Sample input	Sample output
8 5 6	8

 

 

SOLUTION

knapsack

 

Algorithm analysis

There is a knapsack with a capacity of t. Two items are available with values a and b. Each item in the knapsack can be placed an arbitrary number of times. We solve the knapsack problem for these two items.

Let dp[i] = 1, if Bessie can achieve fullness equal to i. Now Bessie drinks the water. For each value of i where dp[i] = 1, we set dp[i / 2] = 1.
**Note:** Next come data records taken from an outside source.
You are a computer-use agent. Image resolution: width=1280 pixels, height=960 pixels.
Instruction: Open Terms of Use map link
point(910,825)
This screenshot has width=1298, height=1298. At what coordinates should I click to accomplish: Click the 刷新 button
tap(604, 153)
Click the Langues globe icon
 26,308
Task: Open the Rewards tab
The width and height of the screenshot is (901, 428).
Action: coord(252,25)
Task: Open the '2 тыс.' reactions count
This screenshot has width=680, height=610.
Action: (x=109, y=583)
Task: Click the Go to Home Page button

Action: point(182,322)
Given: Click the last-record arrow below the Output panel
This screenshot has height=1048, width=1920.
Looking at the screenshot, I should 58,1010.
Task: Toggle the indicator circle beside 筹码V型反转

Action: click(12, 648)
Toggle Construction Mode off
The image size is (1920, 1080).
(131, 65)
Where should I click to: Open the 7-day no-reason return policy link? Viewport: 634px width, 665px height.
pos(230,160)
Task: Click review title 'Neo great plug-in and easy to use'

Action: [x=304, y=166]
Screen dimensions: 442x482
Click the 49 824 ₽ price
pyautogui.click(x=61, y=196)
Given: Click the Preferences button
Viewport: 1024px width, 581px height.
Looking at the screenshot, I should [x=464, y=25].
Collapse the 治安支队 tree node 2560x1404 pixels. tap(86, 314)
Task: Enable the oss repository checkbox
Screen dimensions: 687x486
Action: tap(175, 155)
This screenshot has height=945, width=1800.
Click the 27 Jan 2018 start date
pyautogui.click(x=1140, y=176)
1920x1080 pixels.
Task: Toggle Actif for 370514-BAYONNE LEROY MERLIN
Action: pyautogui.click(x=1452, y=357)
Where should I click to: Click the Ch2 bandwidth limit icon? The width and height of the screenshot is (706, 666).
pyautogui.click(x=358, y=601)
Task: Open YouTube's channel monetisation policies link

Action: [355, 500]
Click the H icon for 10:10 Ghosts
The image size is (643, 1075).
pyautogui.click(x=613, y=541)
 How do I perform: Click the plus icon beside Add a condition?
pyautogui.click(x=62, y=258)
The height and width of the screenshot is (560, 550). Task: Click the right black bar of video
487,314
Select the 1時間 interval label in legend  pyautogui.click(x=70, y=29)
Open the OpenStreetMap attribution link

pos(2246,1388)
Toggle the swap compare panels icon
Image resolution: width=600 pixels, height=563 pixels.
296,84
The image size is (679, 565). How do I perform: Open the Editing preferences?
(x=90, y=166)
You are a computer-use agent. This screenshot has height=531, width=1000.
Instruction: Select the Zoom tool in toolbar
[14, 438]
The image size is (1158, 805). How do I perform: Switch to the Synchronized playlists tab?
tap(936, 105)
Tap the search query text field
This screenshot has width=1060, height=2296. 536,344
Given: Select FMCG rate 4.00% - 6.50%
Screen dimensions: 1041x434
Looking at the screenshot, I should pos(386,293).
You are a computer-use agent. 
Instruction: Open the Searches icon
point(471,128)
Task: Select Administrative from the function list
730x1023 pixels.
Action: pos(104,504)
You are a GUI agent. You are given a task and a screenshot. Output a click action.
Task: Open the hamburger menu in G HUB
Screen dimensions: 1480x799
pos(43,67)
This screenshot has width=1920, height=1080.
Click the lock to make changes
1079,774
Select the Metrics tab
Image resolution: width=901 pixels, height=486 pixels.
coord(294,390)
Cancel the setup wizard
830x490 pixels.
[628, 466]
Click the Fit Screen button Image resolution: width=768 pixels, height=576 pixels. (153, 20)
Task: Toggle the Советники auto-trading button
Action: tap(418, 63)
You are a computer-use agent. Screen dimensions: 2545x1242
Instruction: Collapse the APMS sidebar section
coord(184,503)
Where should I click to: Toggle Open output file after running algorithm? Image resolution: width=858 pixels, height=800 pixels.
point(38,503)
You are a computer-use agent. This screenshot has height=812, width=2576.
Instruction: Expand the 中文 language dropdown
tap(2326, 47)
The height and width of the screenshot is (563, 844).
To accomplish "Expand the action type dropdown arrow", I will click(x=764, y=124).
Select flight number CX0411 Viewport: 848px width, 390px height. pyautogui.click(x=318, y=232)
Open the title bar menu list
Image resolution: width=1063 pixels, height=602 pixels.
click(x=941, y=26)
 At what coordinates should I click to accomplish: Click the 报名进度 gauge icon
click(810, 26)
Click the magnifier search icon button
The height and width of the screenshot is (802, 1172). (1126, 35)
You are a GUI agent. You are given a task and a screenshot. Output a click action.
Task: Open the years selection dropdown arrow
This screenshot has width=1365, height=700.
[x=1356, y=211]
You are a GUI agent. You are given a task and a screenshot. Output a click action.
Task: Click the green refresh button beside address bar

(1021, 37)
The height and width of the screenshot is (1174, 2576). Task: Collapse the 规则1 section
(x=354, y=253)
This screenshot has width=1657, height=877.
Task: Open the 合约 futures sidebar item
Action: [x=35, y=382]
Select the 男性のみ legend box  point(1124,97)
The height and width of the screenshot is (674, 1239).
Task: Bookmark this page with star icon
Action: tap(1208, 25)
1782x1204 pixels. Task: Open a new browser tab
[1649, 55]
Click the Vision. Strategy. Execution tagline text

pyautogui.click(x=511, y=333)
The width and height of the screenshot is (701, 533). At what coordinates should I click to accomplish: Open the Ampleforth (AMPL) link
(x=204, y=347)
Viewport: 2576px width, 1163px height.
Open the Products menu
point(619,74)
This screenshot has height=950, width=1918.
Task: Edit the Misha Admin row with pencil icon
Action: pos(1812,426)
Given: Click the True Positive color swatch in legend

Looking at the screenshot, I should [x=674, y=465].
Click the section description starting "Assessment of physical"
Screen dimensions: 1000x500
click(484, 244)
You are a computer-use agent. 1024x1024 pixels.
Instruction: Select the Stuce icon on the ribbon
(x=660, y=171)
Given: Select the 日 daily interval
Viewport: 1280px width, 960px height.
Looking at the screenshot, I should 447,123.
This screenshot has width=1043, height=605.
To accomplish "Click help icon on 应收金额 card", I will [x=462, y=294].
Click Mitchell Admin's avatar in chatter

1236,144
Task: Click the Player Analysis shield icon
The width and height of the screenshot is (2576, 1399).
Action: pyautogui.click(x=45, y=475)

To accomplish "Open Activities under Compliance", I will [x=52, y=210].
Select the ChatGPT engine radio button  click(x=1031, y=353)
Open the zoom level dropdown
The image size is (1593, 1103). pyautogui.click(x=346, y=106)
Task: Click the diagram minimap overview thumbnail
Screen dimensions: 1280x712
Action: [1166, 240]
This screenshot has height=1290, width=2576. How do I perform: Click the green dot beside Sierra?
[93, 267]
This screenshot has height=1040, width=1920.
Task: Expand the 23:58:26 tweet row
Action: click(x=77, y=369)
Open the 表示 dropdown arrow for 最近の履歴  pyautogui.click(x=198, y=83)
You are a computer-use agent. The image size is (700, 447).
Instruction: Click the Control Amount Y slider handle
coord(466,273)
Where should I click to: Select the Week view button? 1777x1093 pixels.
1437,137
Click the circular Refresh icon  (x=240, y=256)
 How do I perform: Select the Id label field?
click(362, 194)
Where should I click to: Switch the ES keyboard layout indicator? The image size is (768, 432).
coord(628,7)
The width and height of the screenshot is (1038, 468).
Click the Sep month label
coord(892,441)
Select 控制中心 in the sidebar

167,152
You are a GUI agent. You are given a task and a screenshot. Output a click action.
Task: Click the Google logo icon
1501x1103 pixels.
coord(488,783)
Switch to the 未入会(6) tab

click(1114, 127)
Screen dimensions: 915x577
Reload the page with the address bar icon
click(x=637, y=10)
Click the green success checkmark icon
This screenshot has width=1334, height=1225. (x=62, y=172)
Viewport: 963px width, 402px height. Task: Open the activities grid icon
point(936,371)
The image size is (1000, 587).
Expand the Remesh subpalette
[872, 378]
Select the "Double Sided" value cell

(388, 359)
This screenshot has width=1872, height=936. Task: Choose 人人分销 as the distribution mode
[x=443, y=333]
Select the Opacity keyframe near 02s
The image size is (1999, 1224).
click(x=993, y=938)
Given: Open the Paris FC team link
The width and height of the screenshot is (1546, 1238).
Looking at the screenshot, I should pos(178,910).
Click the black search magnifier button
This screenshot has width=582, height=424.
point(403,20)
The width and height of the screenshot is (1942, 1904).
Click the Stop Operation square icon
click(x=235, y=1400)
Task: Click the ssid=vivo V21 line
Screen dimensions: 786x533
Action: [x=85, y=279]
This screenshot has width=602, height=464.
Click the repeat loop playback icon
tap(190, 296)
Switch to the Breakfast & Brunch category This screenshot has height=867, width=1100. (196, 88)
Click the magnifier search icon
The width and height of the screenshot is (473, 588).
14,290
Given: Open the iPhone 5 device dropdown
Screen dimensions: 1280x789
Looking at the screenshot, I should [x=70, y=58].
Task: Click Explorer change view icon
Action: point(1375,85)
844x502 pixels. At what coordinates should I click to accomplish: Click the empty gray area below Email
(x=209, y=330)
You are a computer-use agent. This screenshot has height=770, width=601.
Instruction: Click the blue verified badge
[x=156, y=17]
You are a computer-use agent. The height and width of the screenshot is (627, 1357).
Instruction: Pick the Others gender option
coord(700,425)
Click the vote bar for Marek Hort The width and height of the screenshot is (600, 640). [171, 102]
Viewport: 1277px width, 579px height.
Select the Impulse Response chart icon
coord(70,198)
Now again solve the knapsack problem for two items. Determine the fullness that Bessie can achieve after drinking the water.

 

Example

Consider the given example. First we solve the knapsack problem for oranges and lemons.

 

Bessie drinks water.

 

Again we solve the knapsack problem for oranges and lemons.

 

Bessie’s maximum fullness is 8.

 

Algorithm realization

Declare an array dp, where dp[i] = 1, if Bessie can achieve fullness equal to i.

 

#define MAX 5000001

int dp[MAX];

 

Read the input data.

 

scanf("%d %d %d", &t, &a, &b);

 

Initialize the knapsack: fullness 0 can be achieved if nothing is eaten.

 

dp[0] = 1;

 

Put oranges in the knapsack.

 

for (i = a; i <= t; i++)

  if (dp[i - a] == 1) dp[i] = 1;

 

Put lemons in the knapsack.

 

for (i = b; i <= t; i++)

  if (dp[i - b] == 1) dp[i] = 1;

 

Bessie drinks water. If fullness i is achieved, then fullness i / 2 can also be achieved.

 

for (i = 1; i <= t; i++)

  if (dp[i] == 1) dp[i / 2] = 1;

 

Solve the knapsack problem again for oranges and lemons.

 

for (i = a; i <= t; i++)

  if (dp[i - a] == 1) dp[i] = 1;

for (i = b; i <= t; i++)

  if (dp[i - b] == 1) dp[i] = 1;

 

Find and print the maximum fullness that Bessie can achieve.

 

for (i = t; i > 0; i--)

  if (dp[i] == 1) break;

printf("%d\n", i);

 

Python realization

Read the input data.

 

t, a, b = map(int, input().split())

 

Declare a list dp, where dp[i] = 1, if Bessie can achieve fullness equal to i.

 

dp = [0] * (t + 1)

 

Initialize the knapsack: fullness 0 can be achieved if nothing is eaten.

 

dp[0] = 1

 

Put oranges in the knapsack.

 

for i in range(a, t + 1):

  if dp[i - a] == 1: dp[i] = 1

 

Put lemons in the knapsack.

 

for i in range(b, t + 1):

  if dp[i - b] == 1:  dp[i] = 1

 

Bessie drinks water. If fullness i is achieved, then fullness i / 2 can also be achieved.

 

for i in range(1, t + 1):

  if dp[i] == 1: dp[i // 2] = 1

 

Solve the knapsack problem again for oranges and lemons.

 

for i in range(a, t + 1):

  if dp[i - a] == 1: dp[i] = 1

for i in range(b, t + 1):

  if dp[i - b] == 1: dp[i] = 1

 

Find and print the maximum fullness that Bessie can achieve.

 

for i in range(t, 0, -1):

  if dp[i] == 1: break

print(i)